Here's why it works. The test rig can only have a finite number of client requests circulating at any given time and is therefore equivalent to a CLOSED queueing sytem (in PDQ parlance), while web apps are better approximated by an OPEN queueing model because the number of users can be unbounded. For a closed queueing system, the effective arrival rate is a variable given by the equation:< λ(Q) = (N - Q) / Z                        (1) This equation defines something known as the "load line". It simply says that the rate of arrivals into the queueing system is a decreasing function of the number of requests (Q) that are already enqueued. If all N clients have issued requests, then the effective arrival rate will be zero for the next period. For an open queueing system, the arrival rate is treated as a constant. λ(Q) = λ == const.                        (2) How do we get from (1) to (2)? To explain, I'll refer to the following plot. If we simply increase N to some very large number (much greater than anything used in the load tests), the PDQ model will eventually saturate. In the plot, I've shown what happens if N is increased from say, 100 users (blue solid) to 200 users (blue dashed) while leaving Z unchanged.

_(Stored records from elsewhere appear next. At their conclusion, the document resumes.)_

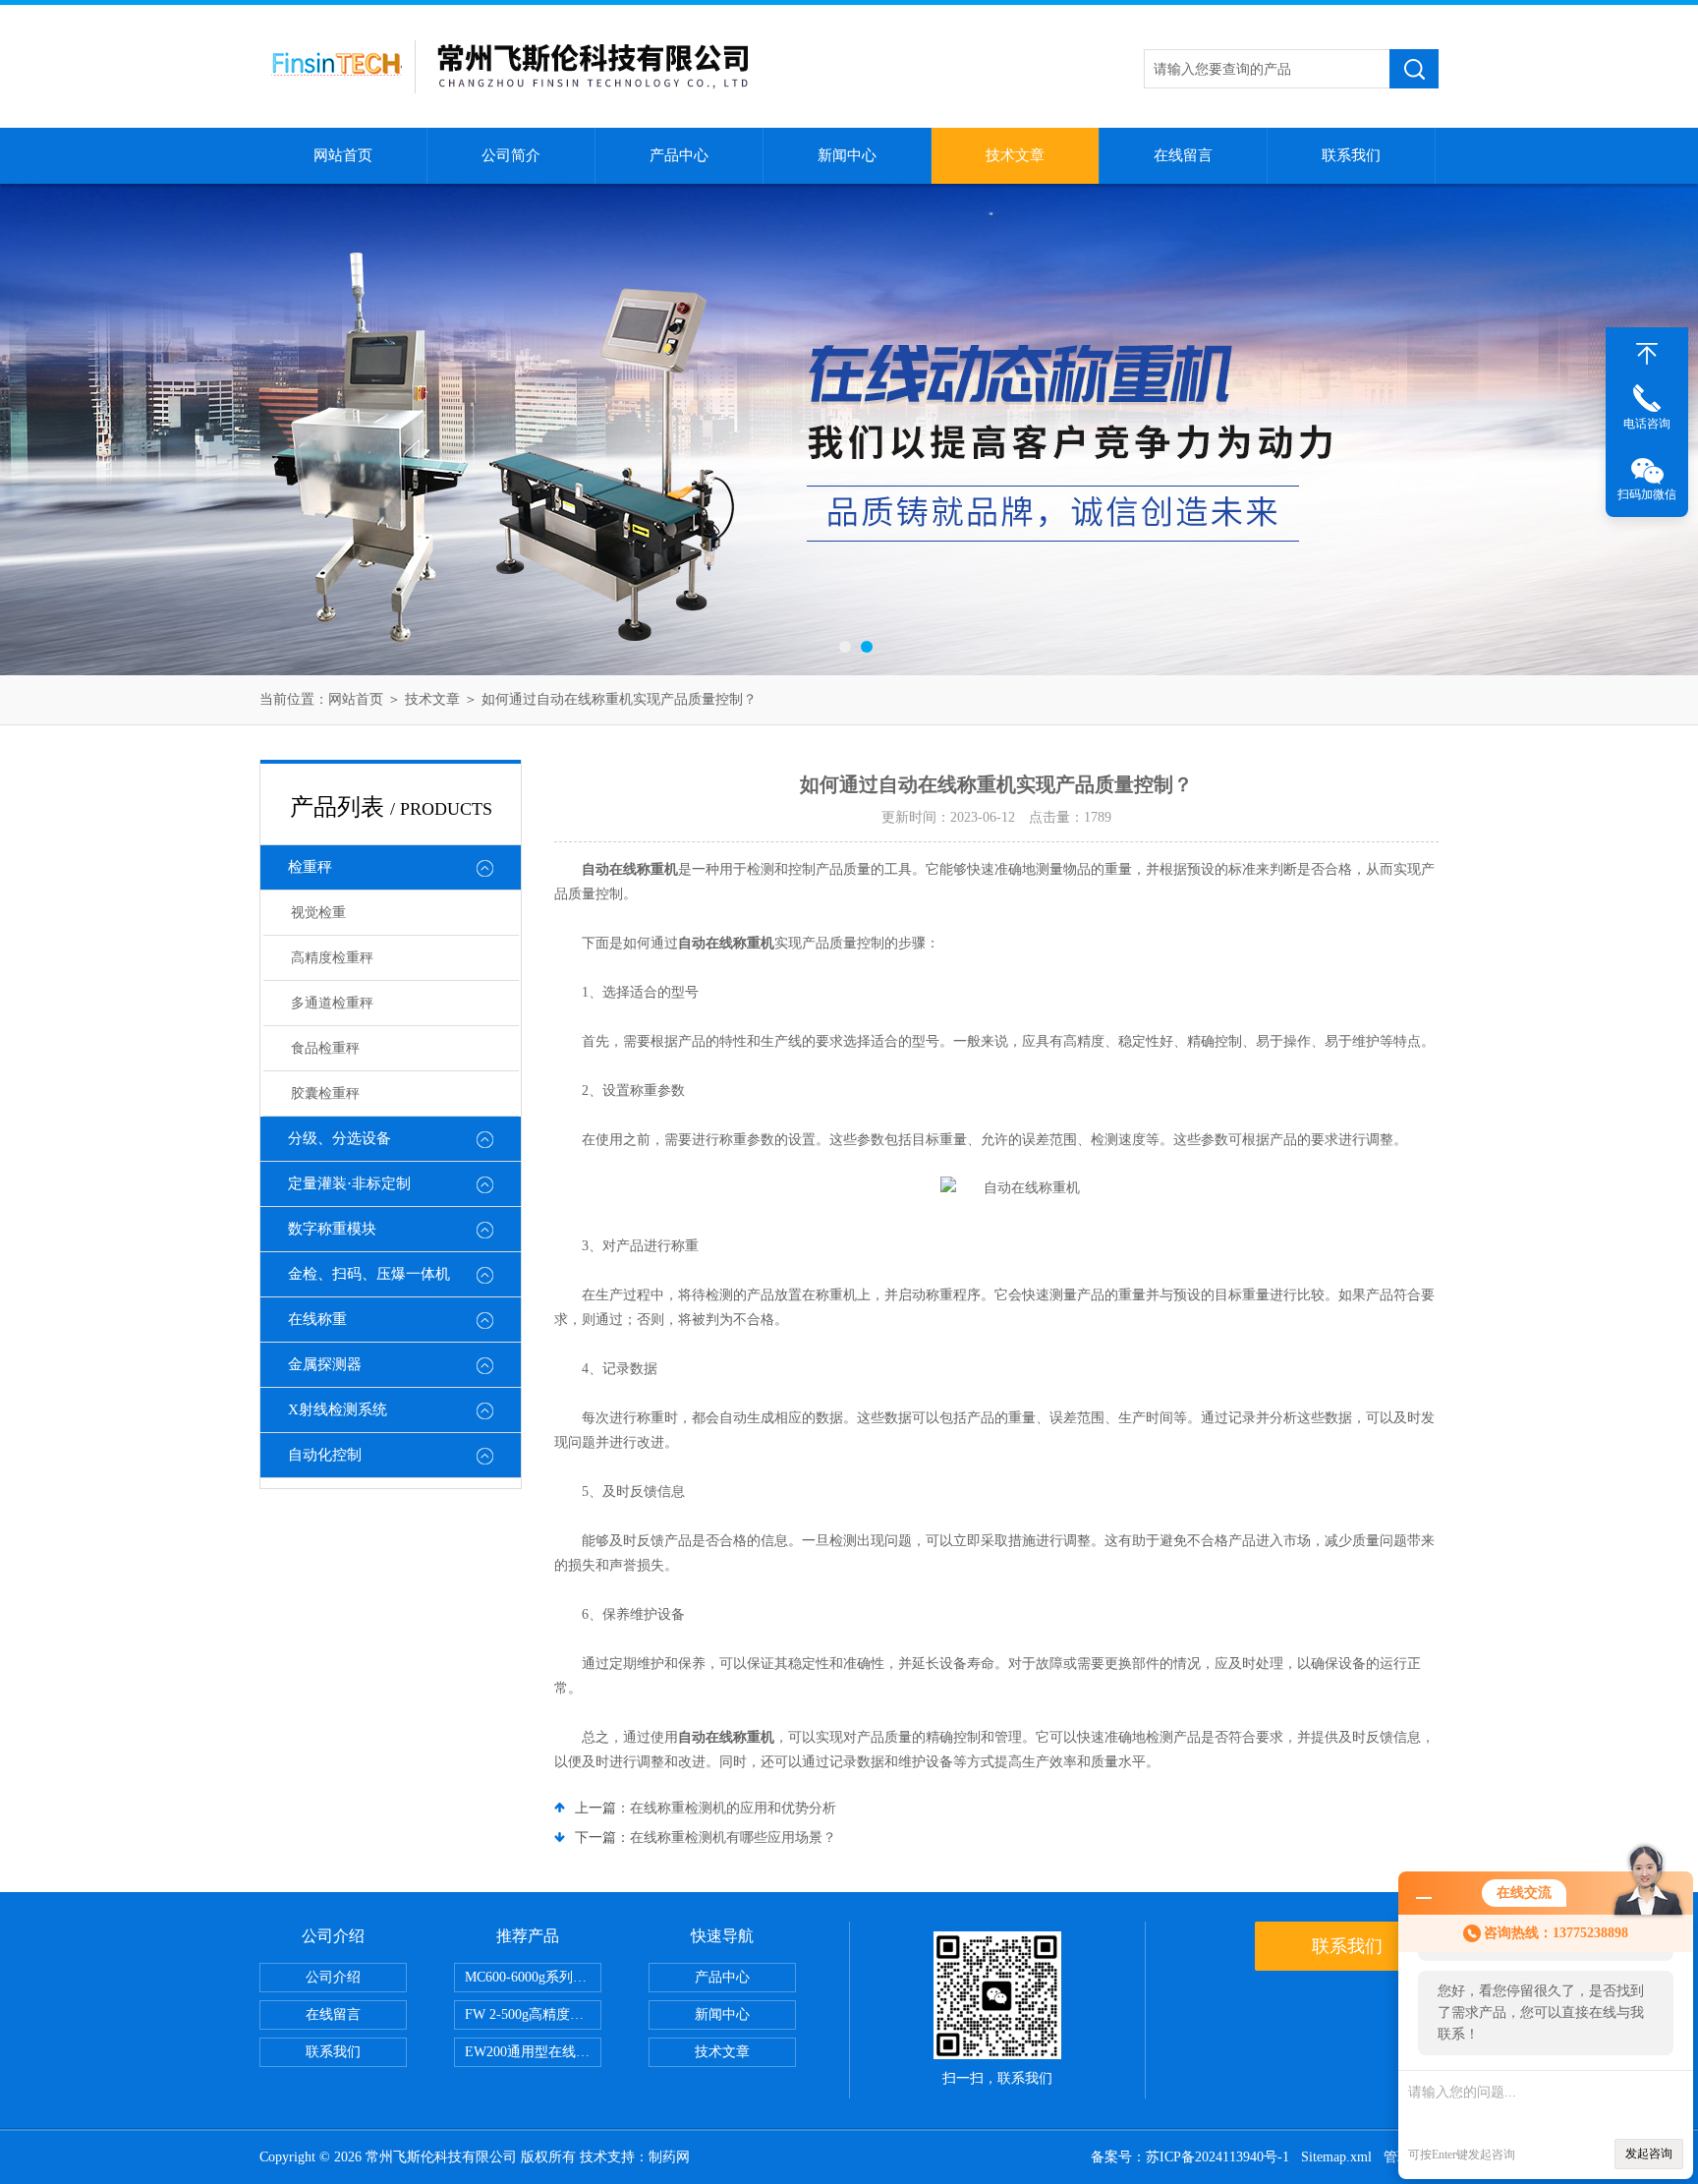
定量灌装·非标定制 (349, 1183)
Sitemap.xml (1336, 2157)
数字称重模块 (332, 1228)
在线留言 (1183, 155)
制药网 (669, 2157)
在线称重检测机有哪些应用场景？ (733, 1837)
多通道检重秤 (332, 1003)
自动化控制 (325, 1455)
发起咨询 (1648, 2153)
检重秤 (310, 867)
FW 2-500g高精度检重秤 (533, 2014)
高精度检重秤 (332, 957)
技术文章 (1015, 155)
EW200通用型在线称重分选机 (533, 2051)
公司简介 (510, 155)
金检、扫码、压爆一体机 (369, 1274)
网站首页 (342, 155)
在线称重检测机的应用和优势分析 (733, 1808)
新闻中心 (847, 155)
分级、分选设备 (339, 1138)
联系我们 (1351, 155)
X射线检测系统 (337, 1409)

The load line maintains its slope but shifts in the upward direction. This happens because both the x-intercept and y-intercept are being scaled by the same factor (N). However, if we fix the position of the y-intercept in the plot, by keeping the ratio N/Z constant in eqn.(1), then the x-intercept will move off to the right as we increase N. Eventually, the load line will tend toward the horizontal (red line), which is equivalent to a constant arrival rate for all values of Q.